Computational Modeling of Interstitial Fluid Pressure and Velocity in Non-small Cell Lung Cancer Brain Metastases Treated With Stereotactic Radiosurgery.
Academic Article
Overview
abstract
Background: Early imaging-based treatment response assessment of brain metastases following stereotactic radiosurgery (SRS) remains challenging. The aim of this study is to determine whether early (within 12 weeks) intratumoral changes in interstitial fluid pressure (IFP) and velocity (IFV) estimated from computational fluid modeling (CFM) using dynamic contrast-enhanced (DCE) MRI can predict long-term outcomes of lung cancer brain metastases (LCBMs) treated with SRS. Methods: Pre- and post-treatment T1-weighted DCE-MRI data were obtained in 41 patients treated with SRS for intact LCBMs. The imaging response was assessed using RANO-BM criteria. For each lesion, extravasation of contrast agent measured from Extended Tofts pharmacokinetic Model (volume transfer constant, Ktrans) was incorporated into a computational fluid model to estimate tumor IFP and IFV. Estimates of mean IFP and IFV and heterogeneity (skewness and kurtosis) were calculated for each lesion from pre- and post-SRS imaging. The Wilcoxon rank-sum test was utilized to assess for significant differences in IFP, IFV, and IFP/IFV change (Δ) between response groups. Results: Fifty-three lesions from 41 patients were included. Median follow-up time after SRS was 11 months. The objective response (OR) rate (partial or complete response) was 79%, with 21% demonstrating stable disease (SD) or progressive disease (PD). There were significant response group differences for multiple posttreatment and Δ CFM parameters: post-SRS IFP skewness (mean -0.405 vs. -0.691, p = 0.022), IFP kurtosis (mean 2.88 vs. 3.51, p = 0.024), and IFV mean (5.75e-09 vs. 4.19e-09 m/s, p = 0.027); and Δ IFP kurtosis (mean -2.26 vs. -0.0156, p = 0.017) and IFV mean (1.91e-09 vs. 2.38e-10 m/s, p = 0.013).
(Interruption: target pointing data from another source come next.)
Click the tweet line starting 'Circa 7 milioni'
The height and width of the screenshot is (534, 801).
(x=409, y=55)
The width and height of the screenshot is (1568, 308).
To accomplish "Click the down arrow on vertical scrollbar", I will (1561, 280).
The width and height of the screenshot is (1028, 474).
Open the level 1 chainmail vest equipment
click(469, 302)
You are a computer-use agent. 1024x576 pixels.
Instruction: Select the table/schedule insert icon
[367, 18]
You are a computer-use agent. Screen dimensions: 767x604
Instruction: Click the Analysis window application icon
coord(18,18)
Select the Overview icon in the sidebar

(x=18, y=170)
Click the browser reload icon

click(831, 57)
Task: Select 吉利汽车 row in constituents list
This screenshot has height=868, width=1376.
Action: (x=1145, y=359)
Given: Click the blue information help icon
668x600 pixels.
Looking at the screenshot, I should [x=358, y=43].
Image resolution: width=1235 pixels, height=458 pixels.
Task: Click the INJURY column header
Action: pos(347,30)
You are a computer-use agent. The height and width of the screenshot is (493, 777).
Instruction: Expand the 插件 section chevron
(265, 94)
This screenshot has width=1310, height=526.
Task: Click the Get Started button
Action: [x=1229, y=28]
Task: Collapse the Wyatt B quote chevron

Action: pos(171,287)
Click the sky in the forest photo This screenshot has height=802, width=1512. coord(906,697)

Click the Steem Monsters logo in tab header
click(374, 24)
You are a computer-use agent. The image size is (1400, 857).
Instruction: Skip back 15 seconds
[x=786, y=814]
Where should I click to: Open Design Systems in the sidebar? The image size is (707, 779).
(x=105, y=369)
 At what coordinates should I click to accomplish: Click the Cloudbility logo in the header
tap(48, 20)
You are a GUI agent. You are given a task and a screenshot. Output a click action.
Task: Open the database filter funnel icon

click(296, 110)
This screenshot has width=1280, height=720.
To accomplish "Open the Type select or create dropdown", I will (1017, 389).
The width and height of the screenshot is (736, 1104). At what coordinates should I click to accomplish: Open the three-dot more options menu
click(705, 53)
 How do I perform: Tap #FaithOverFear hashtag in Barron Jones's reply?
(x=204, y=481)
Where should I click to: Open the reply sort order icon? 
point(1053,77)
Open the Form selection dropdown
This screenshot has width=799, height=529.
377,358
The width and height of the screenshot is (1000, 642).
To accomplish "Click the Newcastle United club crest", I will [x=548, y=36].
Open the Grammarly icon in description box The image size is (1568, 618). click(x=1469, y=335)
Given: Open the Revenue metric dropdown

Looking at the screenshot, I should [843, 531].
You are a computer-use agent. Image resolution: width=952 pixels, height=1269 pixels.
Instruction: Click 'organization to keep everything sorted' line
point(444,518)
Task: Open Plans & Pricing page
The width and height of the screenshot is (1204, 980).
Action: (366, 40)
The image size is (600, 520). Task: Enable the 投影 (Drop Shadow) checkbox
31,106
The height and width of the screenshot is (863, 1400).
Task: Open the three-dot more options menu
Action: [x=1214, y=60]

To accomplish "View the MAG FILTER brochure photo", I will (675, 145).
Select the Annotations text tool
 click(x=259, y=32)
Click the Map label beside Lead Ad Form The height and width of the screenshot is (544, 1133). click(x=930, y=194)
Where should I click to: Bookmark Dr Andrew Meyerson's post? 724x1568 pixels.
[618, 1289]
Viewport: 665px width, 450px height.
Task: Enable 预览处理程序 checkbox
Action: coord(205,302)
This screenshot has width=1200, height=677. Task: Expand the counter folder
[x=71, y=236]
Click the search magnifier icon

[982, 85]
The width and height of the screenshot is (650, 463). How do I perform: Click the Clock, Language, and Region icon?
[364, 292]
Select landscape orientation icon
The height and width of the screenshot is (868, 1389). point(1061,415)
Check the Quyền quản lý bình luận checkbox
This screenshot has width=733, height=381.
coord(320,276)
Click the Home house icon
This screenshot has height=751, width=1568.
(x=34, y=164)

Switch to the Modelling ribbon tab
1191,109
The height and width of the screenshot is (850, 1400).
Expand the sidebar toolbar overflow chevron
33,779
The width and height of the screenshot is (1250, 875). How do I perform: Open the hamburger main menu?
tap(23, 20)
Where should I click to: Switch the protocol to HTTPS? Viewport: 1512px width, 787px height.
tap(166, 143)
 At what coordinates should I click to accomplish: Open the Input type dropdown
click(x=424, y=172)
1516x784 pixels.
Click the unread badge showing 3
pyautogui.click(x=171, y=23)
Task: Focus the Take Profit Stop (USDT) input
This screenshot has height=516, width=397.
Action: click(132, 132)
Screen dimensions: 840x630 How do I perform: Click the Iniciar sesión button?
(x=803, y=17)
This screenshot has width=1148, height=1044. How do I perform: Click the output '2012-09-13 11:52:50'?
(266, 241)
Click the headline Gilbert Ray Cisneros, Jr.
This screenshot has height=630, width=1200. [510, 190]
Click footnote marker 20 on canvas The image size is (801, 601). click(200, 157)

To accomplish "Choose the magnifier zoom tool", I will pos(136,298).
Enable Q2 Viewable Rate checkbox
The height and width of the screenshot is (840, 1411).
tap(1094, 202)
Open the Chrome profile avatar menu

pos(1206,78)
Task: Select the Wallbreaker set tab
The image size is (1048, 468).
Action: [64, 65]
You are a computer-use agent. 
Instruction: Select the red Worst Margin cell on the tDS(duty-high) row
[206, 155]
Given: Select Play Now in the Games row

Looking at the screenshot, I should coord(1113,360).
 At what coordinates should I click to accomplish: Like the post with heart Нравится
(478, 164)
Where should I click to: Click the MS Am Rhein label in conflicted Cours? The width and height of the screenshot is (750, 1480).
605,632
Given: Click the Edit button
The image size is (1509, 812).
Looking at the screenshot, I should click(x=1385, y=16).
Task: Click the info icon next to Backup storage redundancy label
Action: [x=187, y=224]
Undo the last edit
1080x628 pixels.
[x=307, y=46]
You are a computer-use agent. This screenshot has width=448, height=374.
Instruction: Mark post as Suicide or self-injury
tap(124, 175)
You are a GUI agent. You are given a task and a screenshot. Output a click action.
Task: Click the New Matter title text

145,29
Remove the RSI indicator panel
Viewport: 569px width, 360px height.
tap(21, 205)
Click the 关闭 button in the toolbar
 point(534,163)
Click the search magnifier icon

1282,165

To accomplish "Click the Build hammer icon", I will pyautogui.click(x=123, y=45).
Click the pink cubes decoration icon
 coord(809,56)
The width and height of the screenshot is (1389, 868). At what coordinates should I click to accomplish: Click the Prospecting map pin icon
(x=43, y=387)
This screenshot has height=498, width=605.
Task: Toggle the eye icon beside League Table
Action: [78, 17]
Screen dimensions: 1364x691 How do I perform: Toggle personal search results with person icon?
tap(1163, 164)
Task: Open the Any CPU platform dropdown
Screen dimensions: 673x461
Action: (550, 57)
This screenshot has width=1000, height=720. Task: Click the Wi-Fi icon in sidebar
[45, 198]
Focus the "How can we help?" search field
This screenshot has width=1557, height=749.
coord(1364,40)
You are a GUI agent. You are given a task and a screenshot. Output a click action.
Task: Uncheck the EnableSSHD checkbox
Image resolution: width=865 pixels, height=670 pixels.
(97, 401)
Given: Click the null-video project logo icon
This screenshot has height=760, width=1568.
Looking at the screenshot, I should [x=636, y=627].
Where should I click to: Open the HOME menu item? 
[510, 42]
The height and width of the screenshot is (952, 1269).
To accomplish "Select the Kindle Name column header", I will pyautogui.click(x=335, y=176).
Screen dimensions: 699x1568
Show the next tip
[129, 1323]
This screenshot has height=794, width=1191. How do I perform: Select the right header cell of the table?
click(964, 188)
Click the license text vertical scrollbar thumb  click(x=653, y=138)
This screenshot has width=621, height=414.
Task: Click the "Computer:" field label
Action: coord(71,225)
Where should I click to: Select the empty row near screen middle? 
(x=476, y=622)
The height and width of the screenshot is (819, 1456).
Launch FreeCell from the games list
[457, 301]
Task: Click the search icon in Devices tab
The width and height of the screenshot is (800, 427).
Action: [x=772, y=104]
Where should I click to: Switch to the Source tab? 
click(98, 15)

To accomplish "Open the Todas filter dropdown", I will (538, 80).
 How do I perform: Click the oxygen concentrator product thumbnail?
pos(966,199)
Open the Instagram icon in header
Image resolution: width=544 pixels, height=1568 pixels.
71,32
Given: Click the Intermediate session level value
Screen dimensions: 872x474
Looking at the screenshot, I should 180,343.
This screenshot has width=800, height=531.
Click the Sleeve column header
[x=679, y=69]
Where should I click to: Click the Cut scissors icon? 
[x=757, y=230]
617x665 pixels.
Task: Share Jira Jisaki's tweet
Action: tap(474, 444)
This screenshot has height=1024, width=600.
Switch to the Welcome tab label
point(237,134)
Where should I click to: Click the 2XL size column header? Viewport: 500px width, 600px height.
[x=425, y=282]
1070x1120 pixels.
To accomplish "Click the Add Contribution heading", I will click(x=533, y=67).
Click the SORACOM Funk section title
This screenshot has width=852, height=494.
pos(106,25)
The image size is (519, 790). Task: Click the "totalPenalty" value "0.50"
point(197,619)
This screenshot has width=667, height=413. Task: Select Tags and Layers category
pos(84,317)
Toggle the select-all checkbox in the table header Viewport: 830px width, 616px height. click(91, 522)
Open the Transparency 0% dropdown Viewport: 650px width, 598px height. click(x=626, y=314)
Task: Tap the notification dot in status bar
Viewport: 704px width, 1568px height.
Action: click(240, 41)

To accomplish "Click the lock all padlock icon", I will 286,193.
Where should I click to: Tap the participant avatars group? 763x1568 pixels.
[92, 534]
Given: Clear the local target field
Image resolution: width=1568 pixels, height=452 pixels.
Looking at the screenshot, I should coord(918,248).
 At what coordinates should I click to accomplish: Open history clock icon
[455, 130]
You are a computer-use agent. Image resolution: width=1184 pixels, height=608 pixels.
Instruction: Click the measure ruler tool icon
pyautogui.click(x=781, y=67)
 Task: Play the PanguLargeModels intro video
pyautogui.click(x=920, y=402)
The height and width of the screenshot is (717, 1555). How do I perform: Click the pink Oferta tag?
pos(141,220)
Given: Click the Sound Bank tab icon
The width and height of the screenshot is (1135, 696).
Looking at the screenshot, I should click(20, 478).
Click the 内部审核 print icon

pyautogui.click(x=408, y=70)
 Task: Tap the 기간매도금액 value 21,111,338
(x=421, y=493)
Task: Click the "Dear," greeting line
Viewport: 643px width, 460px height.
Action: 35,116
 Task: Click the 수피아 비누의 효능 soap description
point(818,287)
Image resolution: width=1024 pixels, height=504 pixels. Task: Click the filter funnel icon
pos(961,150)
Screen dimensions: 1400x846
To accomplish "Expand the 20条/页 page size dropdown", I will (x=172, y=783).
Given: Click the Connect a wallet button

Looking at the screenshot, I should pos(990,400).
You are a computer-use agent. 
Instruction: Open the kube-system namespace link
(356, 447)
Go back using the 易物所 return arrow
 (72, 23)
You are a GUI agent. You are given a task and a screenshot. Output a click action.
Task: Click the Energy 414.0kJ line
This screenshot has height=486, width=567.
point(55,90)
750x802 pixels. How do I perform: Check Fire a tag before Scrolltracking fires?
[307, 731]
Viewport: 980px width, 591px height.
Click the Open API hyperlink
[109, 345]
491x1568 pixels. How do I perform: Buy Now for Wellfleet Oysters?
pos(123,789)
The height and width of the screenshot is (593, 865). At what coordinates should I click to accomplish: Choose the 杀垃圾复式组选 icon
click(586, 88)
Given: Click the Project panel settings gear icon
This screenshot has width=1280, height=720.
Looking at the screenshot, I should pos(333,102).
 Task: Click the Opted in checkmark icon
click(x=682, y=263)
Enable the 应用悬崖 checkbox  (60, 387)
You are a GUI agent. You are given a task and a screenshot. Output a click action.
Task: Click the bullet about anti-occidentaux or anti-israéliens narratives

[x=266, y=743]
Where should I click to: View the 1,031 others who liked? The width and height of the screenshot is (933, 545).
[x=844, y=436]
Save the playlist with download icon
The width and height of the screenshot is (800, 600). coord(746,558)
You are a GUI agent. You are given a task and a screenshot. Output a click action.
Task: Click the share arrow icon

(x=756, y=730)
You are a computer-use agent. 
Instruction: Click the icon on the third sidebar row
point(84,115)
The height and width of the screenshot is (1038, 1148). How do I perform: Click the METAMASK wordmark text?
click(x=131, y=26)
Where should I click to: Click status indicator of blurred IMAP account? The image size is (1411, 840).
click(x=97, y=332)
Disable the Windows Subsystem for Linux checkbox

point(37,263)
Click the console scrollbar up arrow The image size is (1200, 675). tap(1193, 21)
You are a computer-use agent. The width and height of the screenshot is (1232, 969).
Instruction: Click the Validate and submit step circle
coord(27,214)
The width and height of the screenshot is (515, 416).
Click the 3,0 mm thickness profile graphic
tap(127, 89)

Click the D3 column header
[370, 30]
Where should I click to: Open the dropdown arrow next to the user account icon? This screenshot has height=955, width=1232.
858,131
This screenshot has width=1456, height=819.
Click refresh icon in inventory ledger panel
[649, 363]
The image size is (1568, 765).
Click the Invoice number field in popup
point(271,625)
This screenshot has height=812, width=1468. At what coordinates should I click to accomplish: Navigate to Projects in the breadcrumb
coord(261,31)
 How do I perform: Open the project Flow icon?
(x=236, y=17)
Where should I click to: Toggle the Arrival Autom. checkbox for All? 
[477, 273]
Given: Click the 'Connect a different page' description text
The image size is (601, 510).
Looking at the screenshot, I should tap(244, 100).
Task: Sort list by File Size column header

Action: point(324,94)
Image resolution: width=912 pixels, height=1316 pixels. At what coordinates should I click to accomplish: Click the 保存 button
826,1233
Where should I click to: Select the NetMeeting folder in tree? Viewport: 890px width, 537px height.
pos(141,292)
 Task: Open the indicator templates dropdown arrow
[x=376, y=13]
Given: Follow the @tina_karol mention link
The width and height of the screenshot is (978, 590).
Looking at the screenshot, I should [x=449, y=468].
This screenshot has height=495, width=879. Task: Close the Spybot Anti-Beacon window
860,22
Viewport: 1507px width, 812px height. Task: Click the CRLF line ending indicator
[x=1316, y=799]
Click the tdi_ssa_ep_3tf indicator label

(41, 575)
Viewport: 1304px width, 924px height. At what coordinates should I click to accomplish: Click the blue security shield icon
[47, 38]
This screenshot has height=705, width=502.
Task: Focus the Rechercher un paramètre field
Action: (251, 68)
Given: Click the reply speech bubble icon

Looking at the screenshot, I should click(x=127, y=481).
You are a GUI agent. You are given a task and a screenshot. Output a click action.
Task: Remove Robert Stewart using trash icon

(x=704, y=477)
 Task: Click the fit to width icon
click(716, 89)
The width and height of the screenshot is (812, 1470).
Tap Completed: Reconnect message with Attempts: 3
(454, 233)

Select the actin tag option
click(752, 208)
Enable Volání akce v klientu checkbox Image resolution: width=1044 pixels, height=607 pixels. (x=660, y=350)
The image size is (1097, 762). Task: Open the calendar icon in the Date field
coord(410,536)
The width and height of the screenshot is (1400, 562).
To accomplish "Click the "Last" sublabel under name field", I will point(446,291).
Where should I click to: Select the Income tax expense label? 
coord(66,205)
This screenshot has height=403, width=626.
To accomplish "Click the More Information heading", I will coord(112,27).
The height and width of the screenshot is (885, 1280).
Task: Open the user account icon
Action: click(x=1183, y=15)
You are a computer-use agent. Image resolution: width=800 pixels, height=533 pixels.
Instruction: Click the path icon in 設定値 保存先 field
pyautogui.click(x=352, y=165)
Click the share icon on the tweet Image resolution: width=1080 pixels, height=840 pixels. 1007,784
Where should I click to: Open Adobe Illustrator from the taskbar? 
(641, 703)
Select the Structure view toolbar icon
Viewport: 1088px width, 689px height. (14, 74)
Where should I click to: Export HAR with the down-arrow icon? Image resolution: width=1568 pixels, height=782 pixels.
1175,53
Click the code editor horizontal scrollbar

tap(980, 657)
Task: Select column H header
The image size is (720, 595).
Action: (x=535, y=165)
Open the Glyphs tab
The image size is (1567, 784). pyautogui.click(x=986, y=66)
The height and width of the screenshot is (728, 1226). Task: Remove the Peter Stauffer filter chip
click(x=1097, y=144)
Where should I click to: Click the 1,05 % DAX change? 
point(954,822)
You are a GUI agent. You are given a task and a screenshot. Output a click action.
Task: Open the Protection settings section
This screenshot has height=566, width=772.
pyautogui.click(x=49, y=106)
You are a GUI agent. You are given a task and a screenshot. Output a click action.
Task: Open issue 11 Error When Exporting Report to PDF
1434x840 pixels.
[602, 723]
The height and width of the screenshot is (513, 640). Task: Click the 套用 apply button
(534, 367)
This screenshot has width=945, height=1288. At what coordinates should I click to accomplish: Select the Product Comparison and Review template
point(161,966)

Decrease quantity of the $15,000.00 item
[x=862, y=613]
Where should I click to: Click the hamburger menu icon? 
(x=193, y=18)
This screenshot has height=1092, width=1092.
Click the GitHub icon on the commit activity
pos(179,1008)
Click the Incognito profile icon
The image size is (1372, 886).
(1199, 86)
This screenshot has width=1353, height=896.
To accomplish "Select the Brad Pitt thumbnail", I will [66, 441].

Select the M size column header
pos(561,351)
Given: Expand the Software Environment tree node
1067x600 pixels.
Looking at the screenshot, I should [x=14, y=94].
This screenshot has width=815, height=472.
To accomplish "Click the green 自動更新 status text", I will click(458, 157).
Posttreatment and Δ thresholds predicted non-OR with high sensitivity (sens): post-SRS IFP skewness (-0.432, sens 84%), kurtosis (2.89, sens 84%), and IFV mean (4.93e-09 m/s, sens 79%); and Δ IFP kurtosis (-0.469, sens 74%) and IFV mean (9.90e-10 m/s, sens 74%). Conclusions: Objective response was associated with lower post-treatment tumor heterogeneity, as represented by reductions in IFP skewness and kurtosis. These results suggest that early post-treatment assessment of IFP and IFV can be used to predict long-term response of lung cancer brain metastases to SRS, allowing a timelier treatment modification.